Stalking Senza cambiare abitudini

Pubblicato il 31 agosto 2016

Il delitto di atti persecutori c.d. stalking è un reato che prevede eventi alternativi, la realizzazione di ciascuno dei quali è idonea ad integrarlo. Pertanto, ai fini della sua configurazione non è necessario il mutamento delle abitudini di vita della persona offesa, essendo sufficiente che la condotta incriminata abbia indotto nella vittima uno stato di ansia e di timore per la propria incolumità.

A stabilirlo, la Corte di Cassazione, quinta sezione penale, respingendo il ricorso di un indagato ex art. 612 bis c.p., avverso l’ordinanza che aveva disposto, nei suoi confronti, il divieto di avvicinamento nei luoghi frequentati dalla persona offesa.

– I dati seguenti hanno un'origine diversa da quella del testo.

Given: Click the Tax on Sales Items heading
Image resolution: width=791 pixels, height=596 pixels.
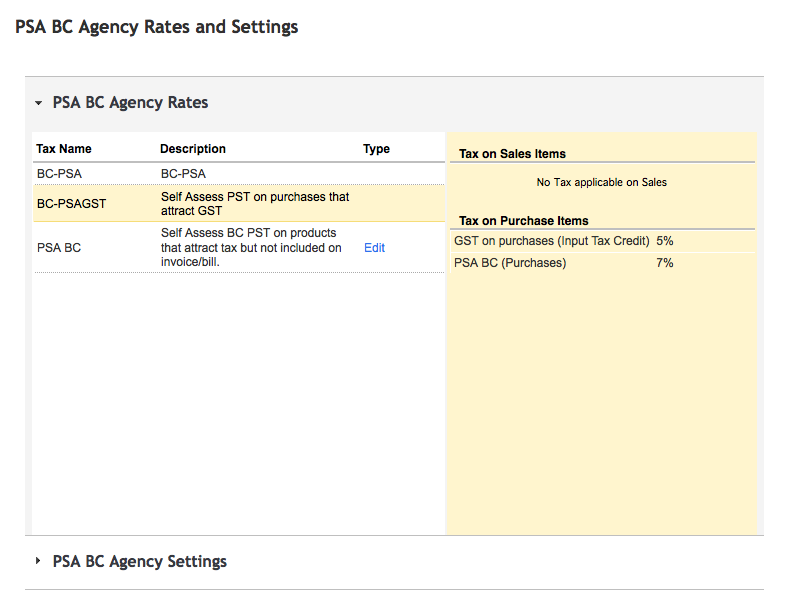Looking at the screenshot, I should pos(512,154).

Prova evento Elementi sintomatici turbamento

A parere della Corte Suprema, l’iter logico-giuridico seguito dai giudici della cautela è stato convenientemente esplicitato, in armonia con il criterio più volte affermato, secondo cui la prova dell’evento nello stalking – in riferimento alla causazione nella persona offesa di un grave e perdurante stato di ansia e di paura – deve essere ancorata ad elementi sintomatici di tale turbamento psicologico. Elementi ricavabili dalle dichiarazioni della stessa vittima del reato, dai suoi comportamenti conseguenti alla condotta posta in essere dall'agente, ed anche da quest’ultima, considerando tanto la sua astratta idoneità a causare l’evento, quanto il suo profilo concreto, in riferimento alla condizioni di luogo e di tempo in cui è stata consumata.  

Anche l’onere motivazionale circa le esigenze cautelari – conclude la Corte con sentenza n. 35778 del 30 agosto 2016 – risulta nel caso de quo ben adempiuto dai giudici, tramite il richiamo ai gravi e ripetuti atteggiamenti intimidatori e violenti ed alla capacità dell’indagato di contenere i propri impulsi aggressivi. Sicché la misura del divieto di avvicinamento alla vittima è stata ben spiegata con la concreta idoneità ad evitare il ripetersi di analoghi episodi.